Each serial element is uniquely identified by a 64 bit number called a Seid. A serial element cannot change its Seid over time.

Each time a serial element is written to the LSS, it must be rewritten in its entirety - even if only a small part of its content changes. It will in fact be written to a completely new location within the store - i.e. at the "end of the log".

If that seems particularly wasteful then the serial elements should be finer grained. Although it is intuitively better to have quite small serial elements to minimise the number of bytes to be written to disk when changes are made, it can often be better to use fairly course serial elements because that is an easy way to ensure clustering on disk is reasonably good. It also reduces the various space and time overheads associated with a serial element, such as the need to index its physical location. Note finally that the product of transfer rate and seek time for a modern hard-disk is quite large - of the order 512k, so it is not efficient to write lots of small objects to disk if they can become poorly clustered over time.

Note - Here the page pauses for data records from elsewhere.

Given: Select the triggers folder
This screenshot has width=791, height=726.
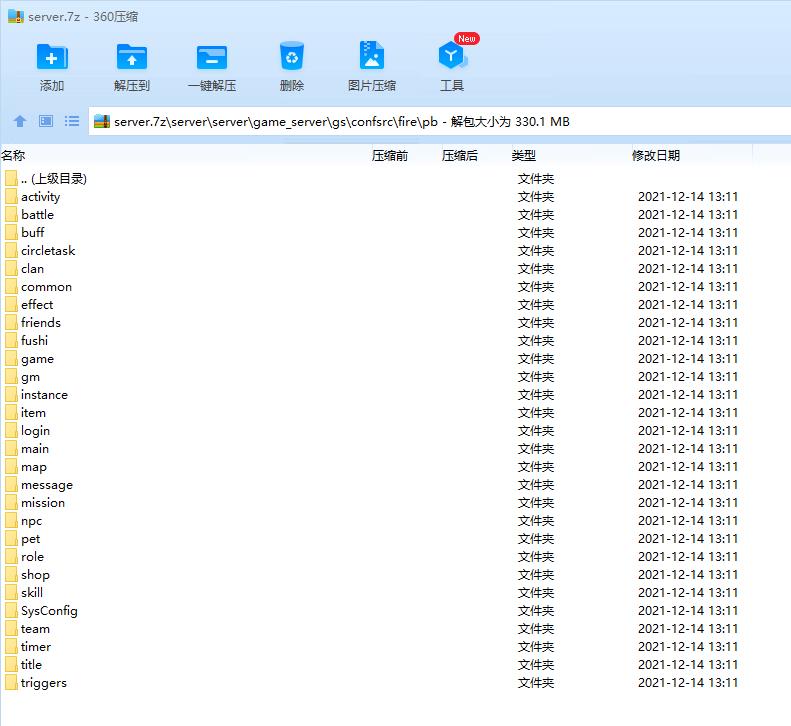Looking at the screenshot, I should coord(43,682).
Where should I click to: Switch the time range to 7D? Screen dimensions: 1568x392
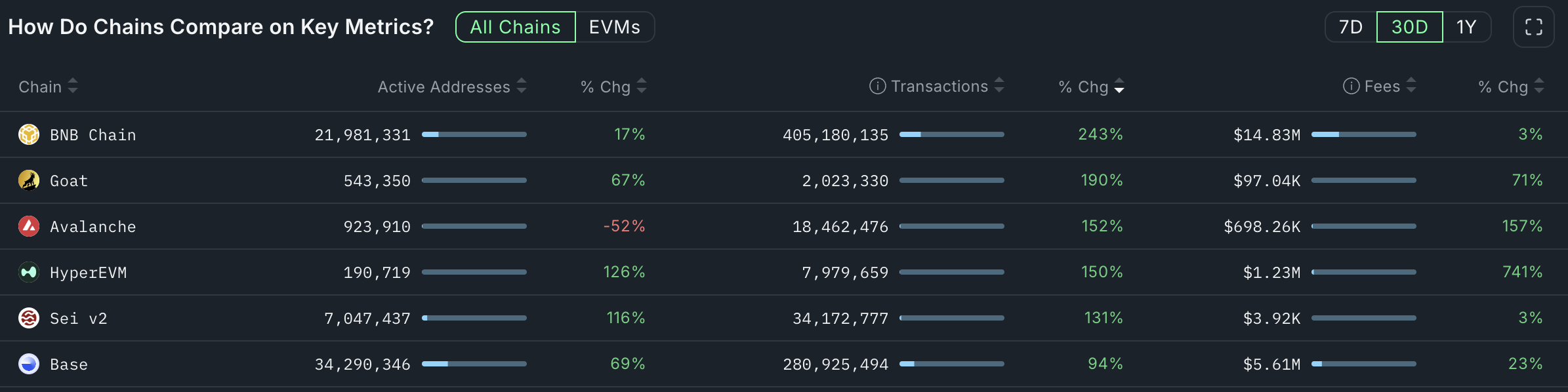tap(1350, 27)
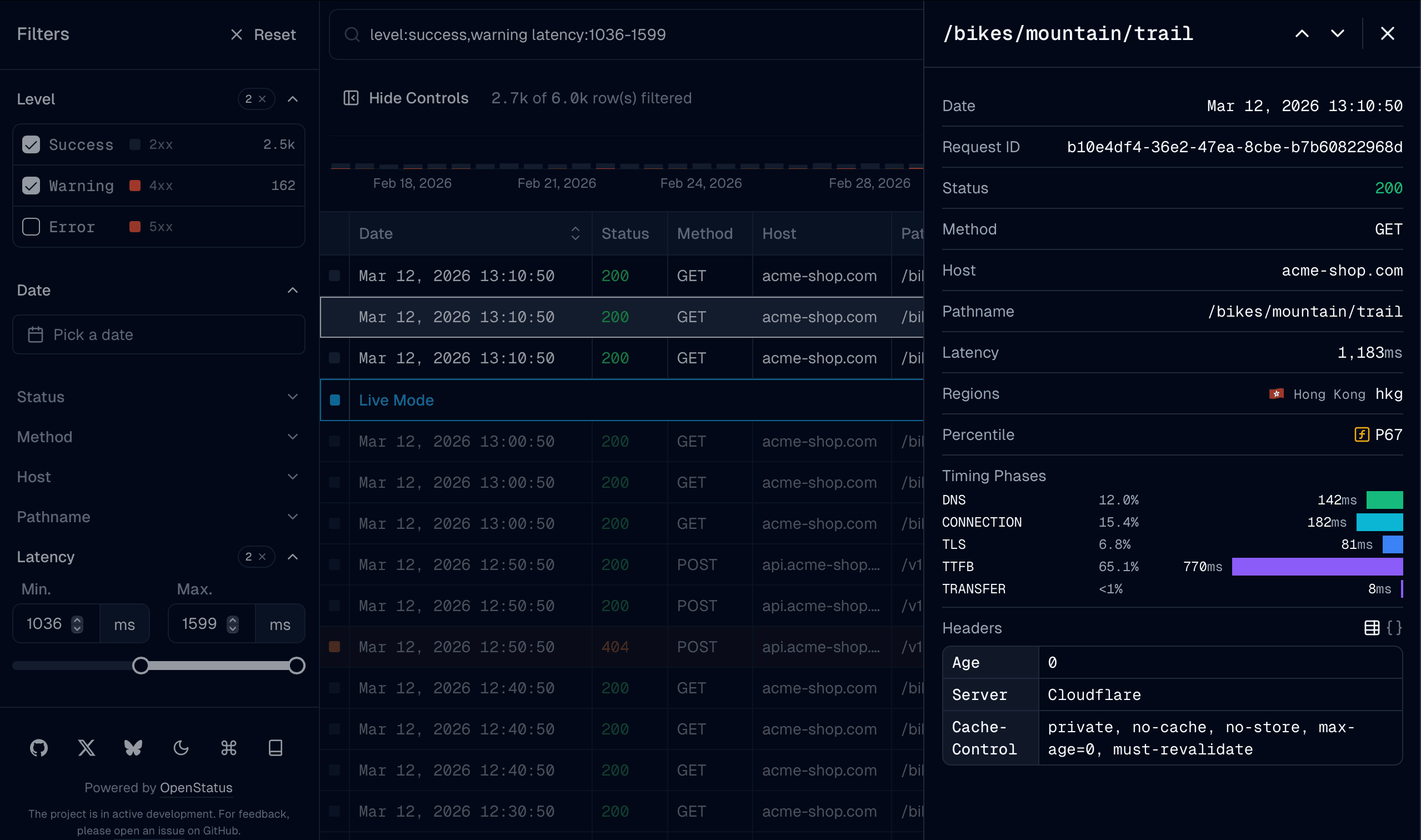Switch headers to JSON braces view

point(1394,628)
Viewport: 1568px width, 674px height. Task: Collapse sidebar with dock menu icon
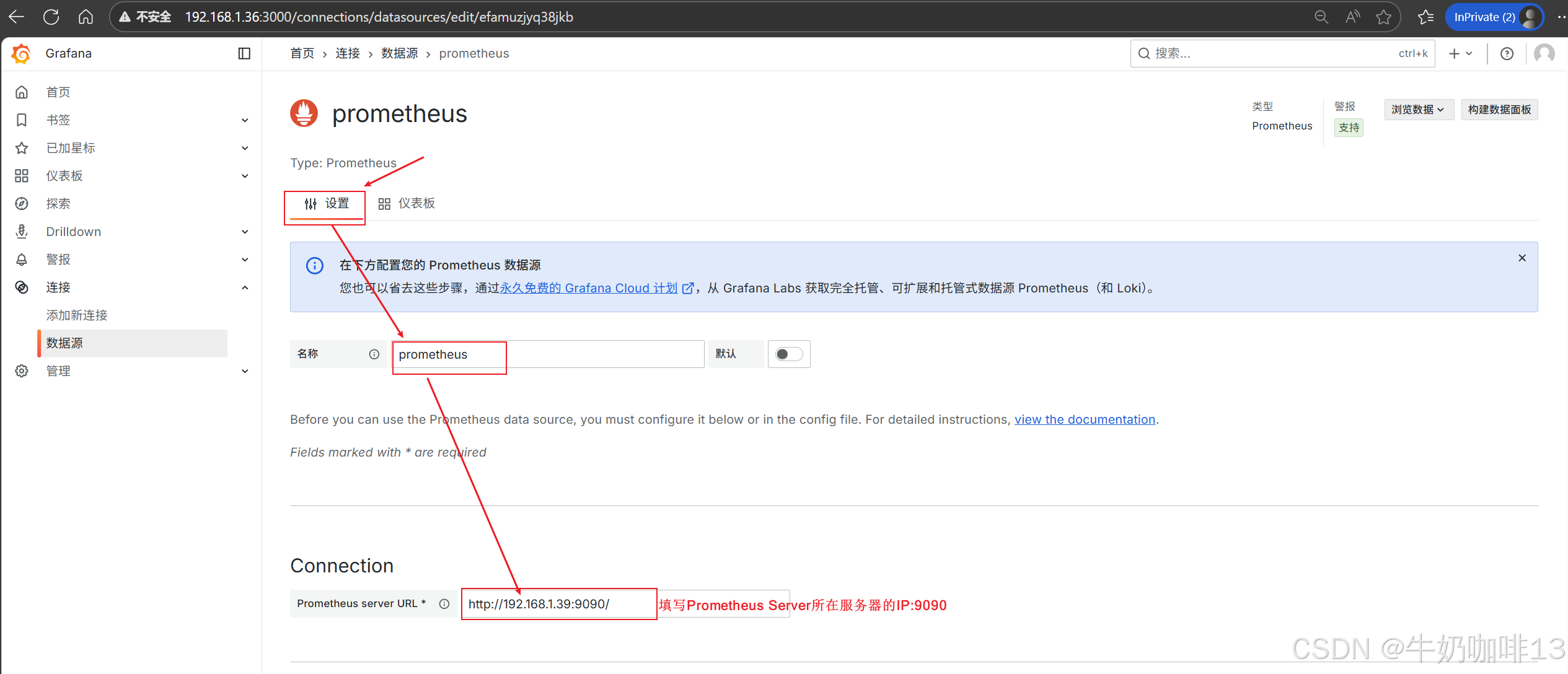click(244, 54)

When a new serial element is to be written to the LSS for the first time, it is necessary to allocate a fresh Seid for it. According to the above section on clustering, the programmer needs to have some concept of partitioning the serial elements into groups that will be clustered on disk. Therefore Seid allocation involves two separate calls.

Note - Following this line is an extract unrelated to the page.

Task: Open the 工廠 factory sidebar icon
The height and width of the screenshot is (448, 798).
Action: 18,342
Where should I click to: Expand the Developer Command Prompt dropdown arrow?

// Create a new Seid space.  This is the upper 32 bits of the Seids shared by a group of 
// related serial elements that should be clustered together on disk.
// Never returns 0.
virtual SeidHigh CreateSeidSpace() = 0;

// Allocate a new, unused Seid within the Seid space associated with the given SeidHigh.
// Never returns a null Seid.
virtual Seid AllocateSeid(SeidHigh seidHigh) = 0;

CreateSeidSpace() is used to create a high 32 bit part of a Seid, giving a "Seid space" allowing for up to 4 billion "related" serial elements. Each serial element within this cluster is allocated a Seid with a call to AllocateSeid().

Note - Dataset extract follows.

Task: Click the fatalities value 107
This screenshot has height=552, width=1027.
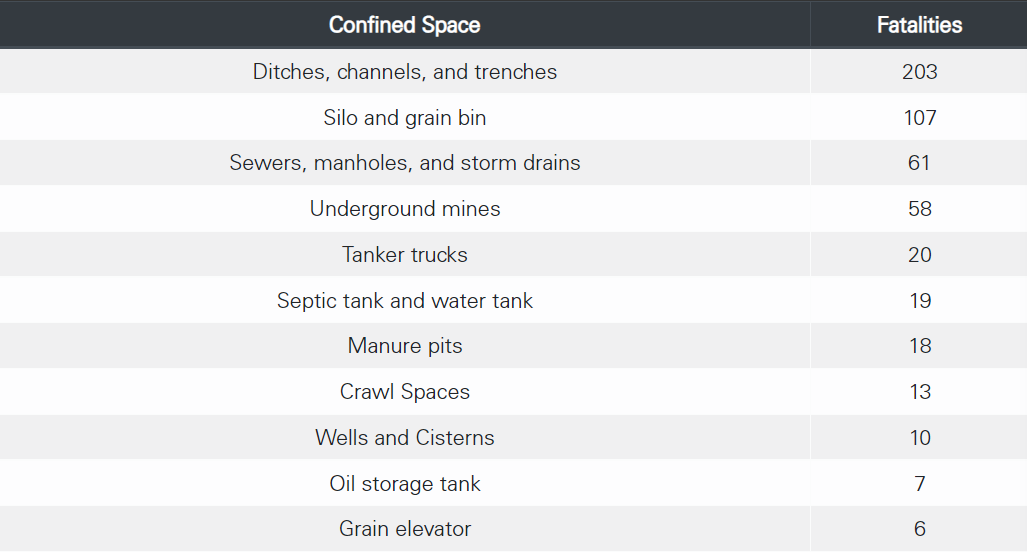Action: click(920, 117)
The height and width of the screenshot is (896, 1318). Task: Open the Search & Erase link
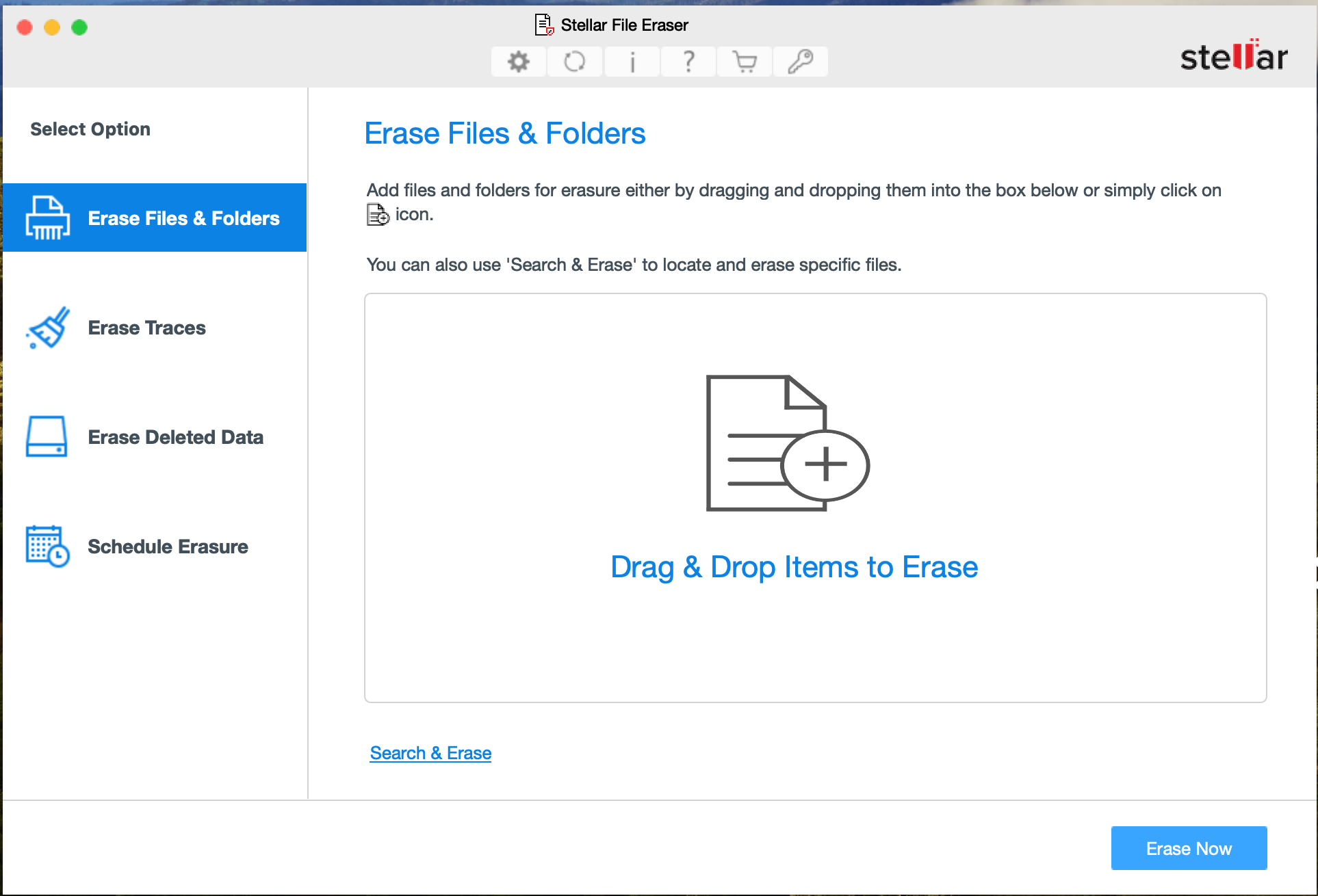430,752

In practice there shouldn't be anywhere near 4 billion serial elements in a single "cluster" because that would defeat the whole idea! The "sweet spot" for a cluster is of the order of a few mega bytes.

It is permissible to make these calls outside of an LSS transaction! Any number of threads can concurrently allocate Seids because the above Seid allocation functions are thread-safe.

Allocation of affiliate Seids

The following is an alternative Seid allocation function


   bool AllocateAffiliateSeid(Seid& seid);

This is useful for very large sets of serial elements where it is difficult to know a-priori how to divide the serial elements into separate Seid spaces.

Before this function can be used to allocate Seids, it is first necessary to "bootstrap" by calling CreateSeidSpace() to allocate a Seid space, then AllocateSeid() to allocate a root serial element in the space. Then, instead of calling AllocateSeid() to allocate additional serial elements, it can be preferable to call AllocateAffiliateSeid(). The Seid passed into the function represents an "affiliate" Seid to which the new Seid returned by the function will be clustered.

Eg the affiliate may be a parent node in a tree of nodes. AllocateAffiliateSeid() does a good job of allocating Seids for trees of nodes which grow over time from any position by adding child nodes.

Boot strapping a store

It is common for a serial element to store (within its byte stream content) the Seids of other serial elements. For example. these could represent the "children" in a whole-part hierarchy of objects.

Typically an application using the LSS will need to write some sort of "root" registry or directory object to the store with a known Seid. This is the starting point for accessing all other objects in the store.

ROOT_SEID is the Seid for this root serial element.

Just after creating a new LSS, it is guaranteed that the first call to CreateSeidSpace() will return the high 32 bits of ROOT_SEID. It is then guaranteed that the first call to AllocateSeid() (passing in the high 32 bits of ROOT_SEID) will return ROOT_SEID.